**EXERCISE TASK 1:** Rescale the records starting with the line containing "Закладные детали (139, 2475)" and going on through the last line of the records, both ends included, and give only those lines, requests included. Multiply every coordinate in the answers by 0.2, round to whole numbers with halves rounded up, and leave the pictures out.

**SOURCE PASSAGE:**
╔══

= Gary Beckman =

Hittitologist (born 1948)

Gary Michael Beckman (born 1948) is a noted Hittitologist and Professor of Hittite and Mesopotamian Studies at the University of Michigan. He has written several books on the Hittites: his publication Hittite Diplomatic Texts and Hittite Myths were both republished twice—in 1991 and 1999 respectively. As a Hittitologist, Professor Gary Beckman also wrote an article on Hittite Chronology in Akkadica 119-120 (2000) while he served as an editor of the 2003 book Hittite Studies in Honor of Harry A. Hoffner, Jr: On the Occasion of His 65th Birthday. Beckman also composed a book review of Trevor Bryce's influential book, The Kingdom of the Hittites in the Bryn Mawr Classical Review.

Dr. Beckman participated as an academic advisor for the 2003 Tolga Örnek film "Hititler" (or "Hittites" in English) which discussed the history and culture of the Hittites. In 2008, Professor Beckman reviewed a book concerning "regime change" and their impact upon local societies in the Middle East from ancient times to the modern era. He observed that cultural and administrative changes did not typically happen until approximately two generations (or 50 years) had passed from the overthrow of the previous ruling regime.

╚══

**EXCERPTED DATA:**

╔══

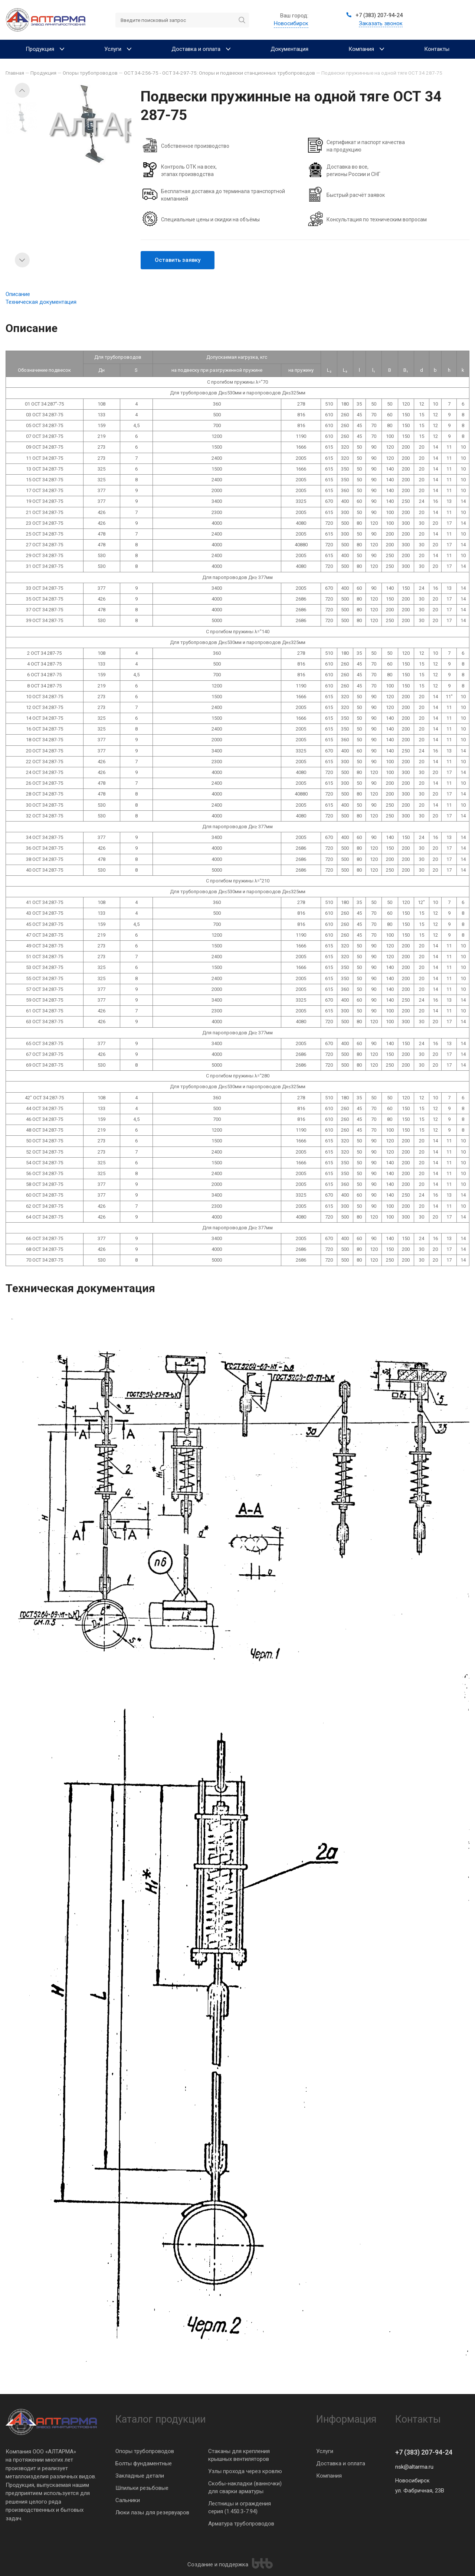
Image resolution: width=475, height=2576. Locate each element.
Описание (18, 294)
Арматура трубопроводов (241, 2523)
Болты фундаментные (143, 2463)
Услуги (324, 2451)
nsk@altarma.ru (414, 2466)
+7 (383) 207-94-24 (423, 2452)
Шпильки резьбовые (141, 2488)
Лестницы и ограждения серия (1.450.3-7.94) (239, 2507)
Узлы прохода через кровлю (245, 2471)
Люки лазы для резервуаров (152, 2512)
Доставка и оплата (340, 2463)
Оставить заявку (177, 260)
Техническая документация (41, 302)
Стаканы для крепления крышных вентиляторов (239, 2455)
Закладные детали (139, 2475)
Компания (329, 2475)
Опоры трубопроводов (144, 2451)
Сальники (127, 2500)
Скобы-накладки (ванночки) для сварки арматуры (245, 2487)
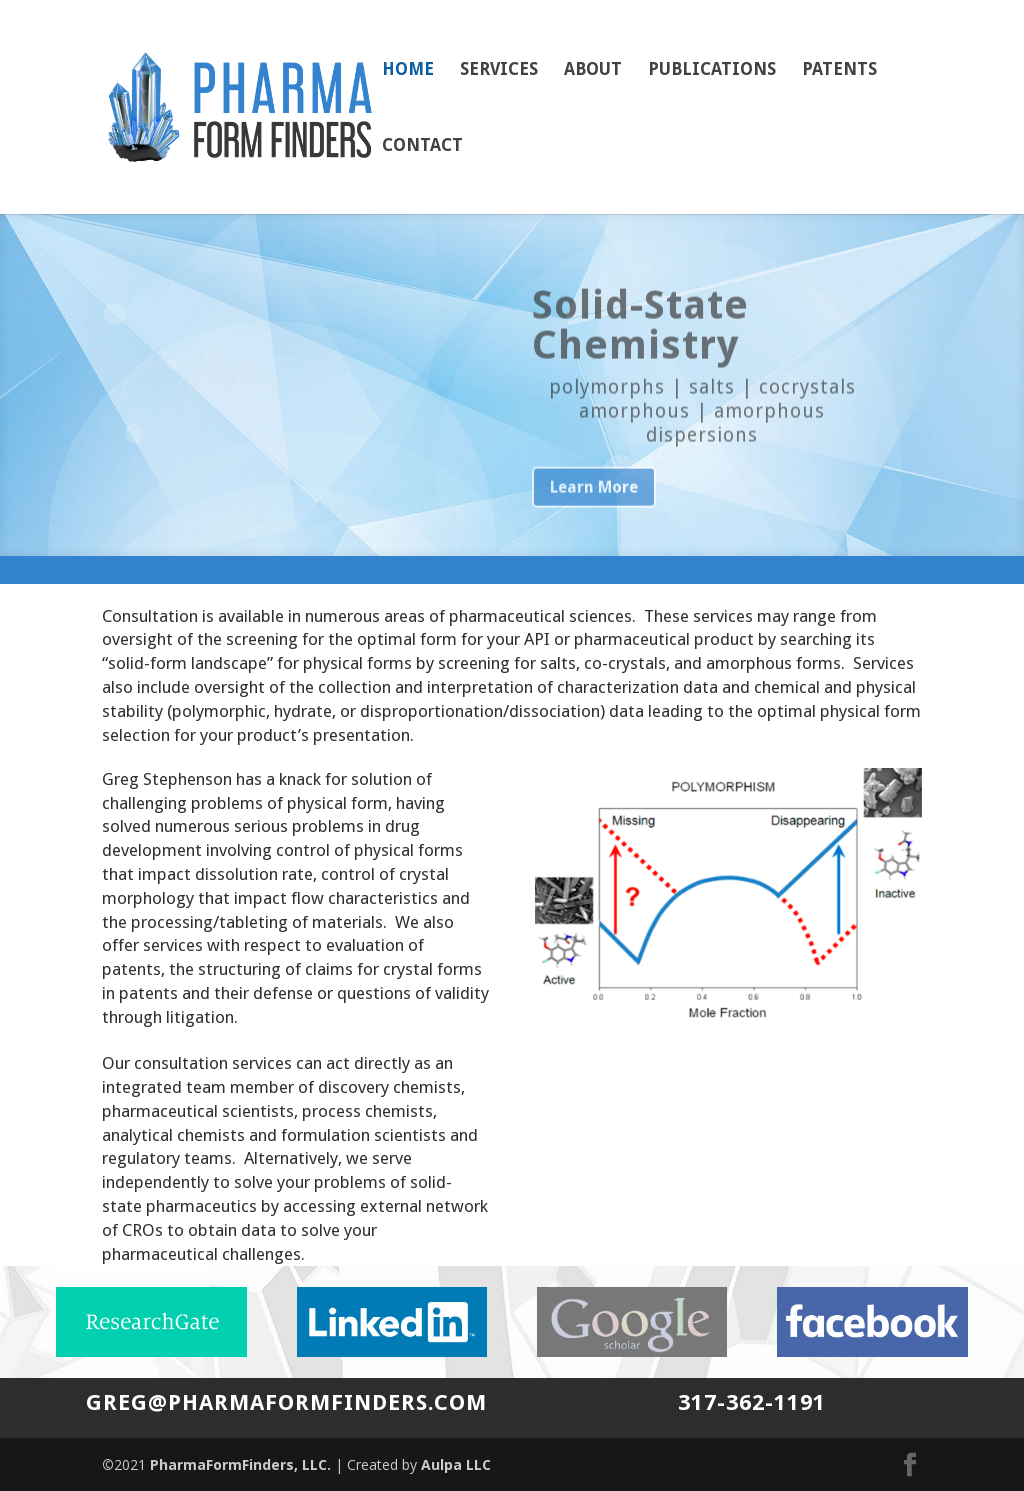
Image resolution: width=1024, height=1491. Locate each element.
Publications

╚══

**EXERCISE TASK 2:** Reproduce the Gary Beckman text word for word.

**EXERCISE ANSWER 1:**
Закладные детали (28, 495)
Компания (66, 495)
Опоры трубопроводов (29, 490)
Сальники (25, 500)
Скобы-накладки (ванночки) для сварки арматуры (49, 497)
Image resolution: width=1024, height=1491. Locate each element.
Publications

**EXERCISE ANSWER 2:**
= Gary Beckman =

Hittitologist (born 1948)

Gary Michael Beckman (born 1948) is a noted Hittitologist and Professor of Hittite and Mesopotamian Studies at the University of Michigan. He has written several books on the Hittites: his publication Hittite Diplomatic Texts and Hittite Myths were both republished twice—in 1991 and 1999 respectively. As a Hittitologist, Professor Gary Beckman also wrote an article on Hittite Chronology in Akkadica 119-120 (2000) while he served as an editor of the 2003 book Hittite Studies in Honor of Harry A. Hoffner, Jr: On the Occasion of His 65th Birthday. Beckman also composed a book review of Trevor Bryce's influential book, The Kingdom of the Hittites in the Bryn Mawr Classical Review.

Dr. Beckman participated as an academic advisor for the 2003 Tolga Örnek film "Hititler" (or "Hittites" in English) which discussed the history and culture of the Hittites. In 2008, Professor Beckman reviewed a book concerning "regime change" and their impact upon local societies in the Middle East from ancient times to the modern era. He observed that cultural and administrative changes did not typically happen until approximately two generations (or 50 years) had passed from the overthrow of the previous ruling regime.